Freelisting was used to identify patient and caregiver priorities. This method, borrowed from cognitive anthropology, works by asking participants to write down all words that came to mind when they thought about their (or their family member’s) illness. The approach assumes that because participants share in the experience of freely writing down their own ideas, they will achieve a shared understanding of their experiences. The researchers performed a salience analysis on the freelisting results to summarize the most important unmet needs. Caregivers were also asked to complete interviews with the study team to describe their unmet needs in greater detail.

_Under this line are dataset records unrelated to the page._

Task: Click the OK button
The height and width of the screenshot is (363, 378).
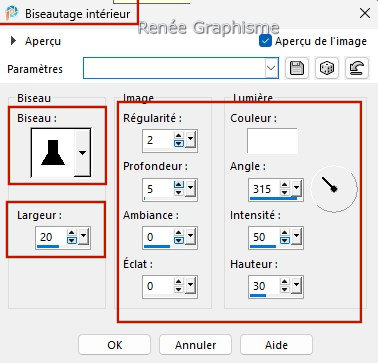Action: pos(115,345)
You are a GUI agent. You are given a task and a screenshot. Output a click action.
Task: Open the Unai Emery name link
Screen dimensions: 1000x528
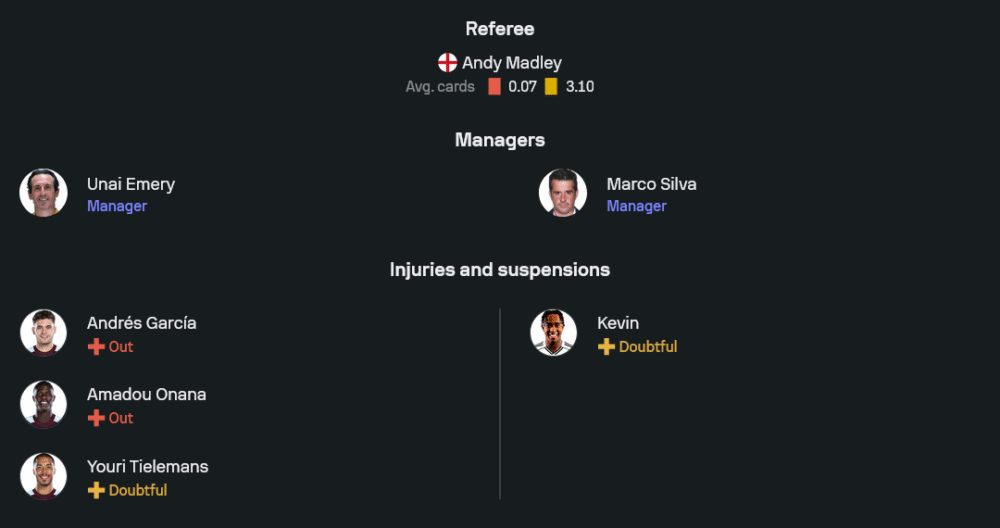click(131, 184)
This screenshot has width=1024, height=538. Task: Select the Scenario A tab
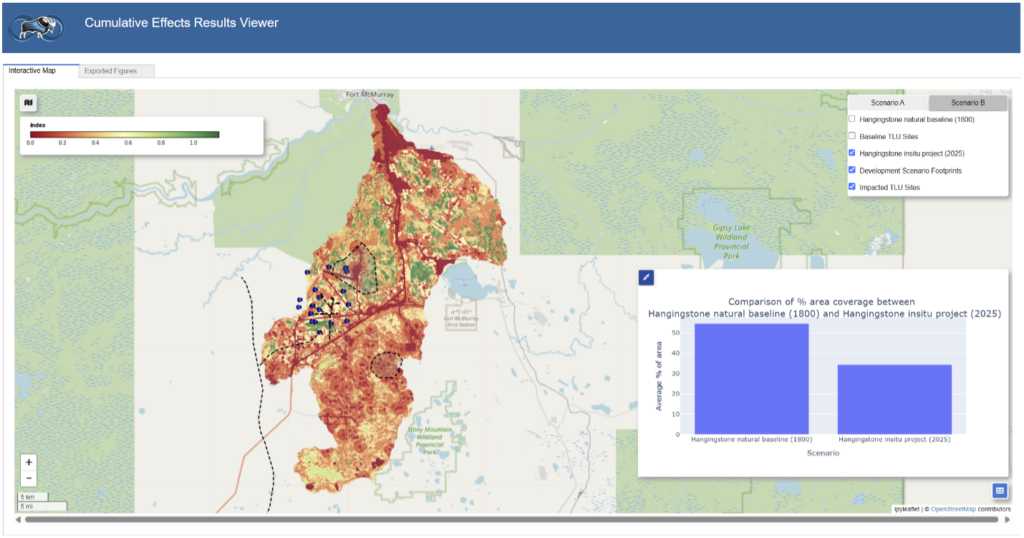(888, 103)
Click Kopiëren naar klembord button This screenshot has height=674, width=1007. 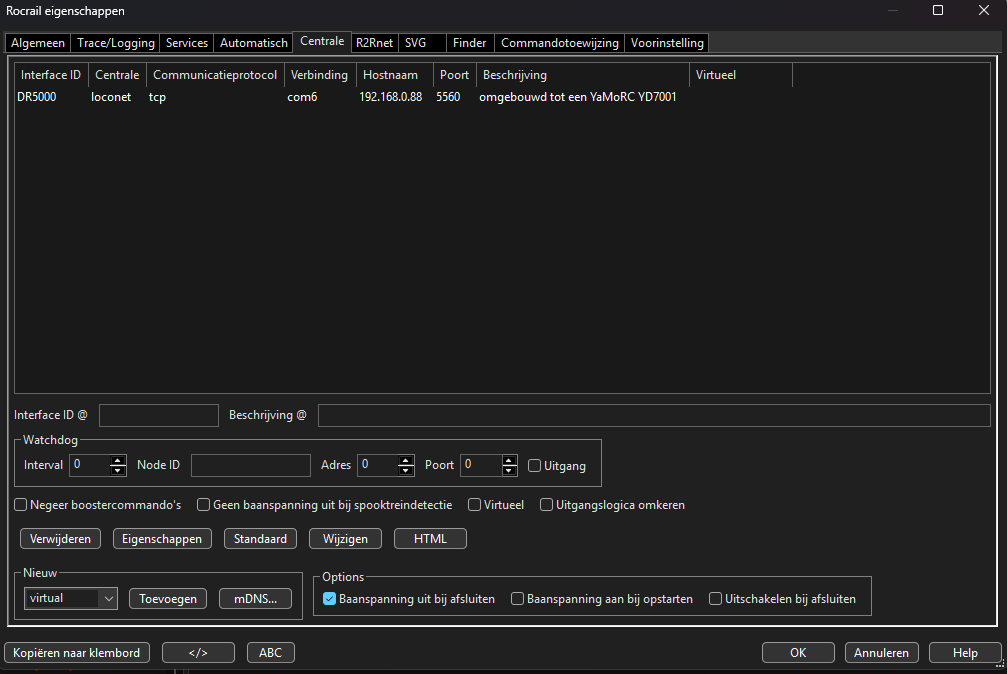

The study population of 65 patients and 24 caregivers represented a diversity of tumor types, racial backgrounds, and kinds of caregiver relationship. Patients freelisted their unmet needs, from most to least important, as “pain,” “death,” “fear,” “family,” and “awful.” Caregivers’ needs, also ranked in descending order, were “sadness,” “time-consuming,” “support,” “anger,” “tired,” “death,” and “frustration.”

The researchers then compared these results with common supportive oncology domains (informational, physical, emotional, social, and spiritual).2 Patients’ freelisting results primarily mapped onto the physical (eg, pain) and emotional (eg, death, fear, and awful) domains, whereas caregivers’ results mostly mapped onto the emotional (eg, sadness, anger, death, and frustration) and social (eg, time-consuming and support) domains. Caregiver interviews further described the intense feelings of anger and frustration with the upheaval that dedicating themselves to a family member created in their lives, and how managing appointments and care could be extremely exasperating.

The authors conclude that professionals delivering primary palliative care should regard patients and their caregivers together as the primary unit requiring care. They suggest that patient-focused care be centered on supporting physical needs, while caregivers’ may benefit from interventions that prioritize concerns about adjusting to the demands of their supportive role as well as addressing their own physical and emotional requirements. Because caregivers’ most salient concerns focused on the massive amount of work required to manage the logistics of cancer and their family member’s physical needs, support tailored to these issues can directly improve their well-being and thus, indirectly, improve support for patients.

This study adds to growing body of literature3 demonstrating the need to integrate family caregivers into models of cancer care. The findings further highlight the integral, and yet unrecognized, importance of caring for the caregivers who must effectively manage their loved one’s health concerns while addressing their own, often emotionally-laden needs related to supervising logistics and coping with the implications of cancer. Primary palliative care—which is often led by oncology nurses—can be tailored to meet the needs of both patients and caregivers to ensure both parts of the dyad get the right care at the right time.

1. Levoy K, Wool J, Ashare RL, Rosa WE, Barg FK, Meghani SH. “It’s rougher on me than it is on him”: family caregiver–generated and prioritized illness concerns while patients undergo cancer treatments. JCO Oncol Pract. 2021:OP2100164. Online ahead of print.

2. Hui D, Hannon BL, Zimmermann C, Bruera E. Improving patient and caregiver outcomes in oncology: Team-based, timely, and targeted palliative care. CA Cancer J Clin. 2018;68(5):356-376.

3. Kent EE, Rowland JH, Northouse L, et al. Caring for caregivers and patients: research and clinical priorities for informal cancer caregiving. Cancer. 2016;122:1987-1995.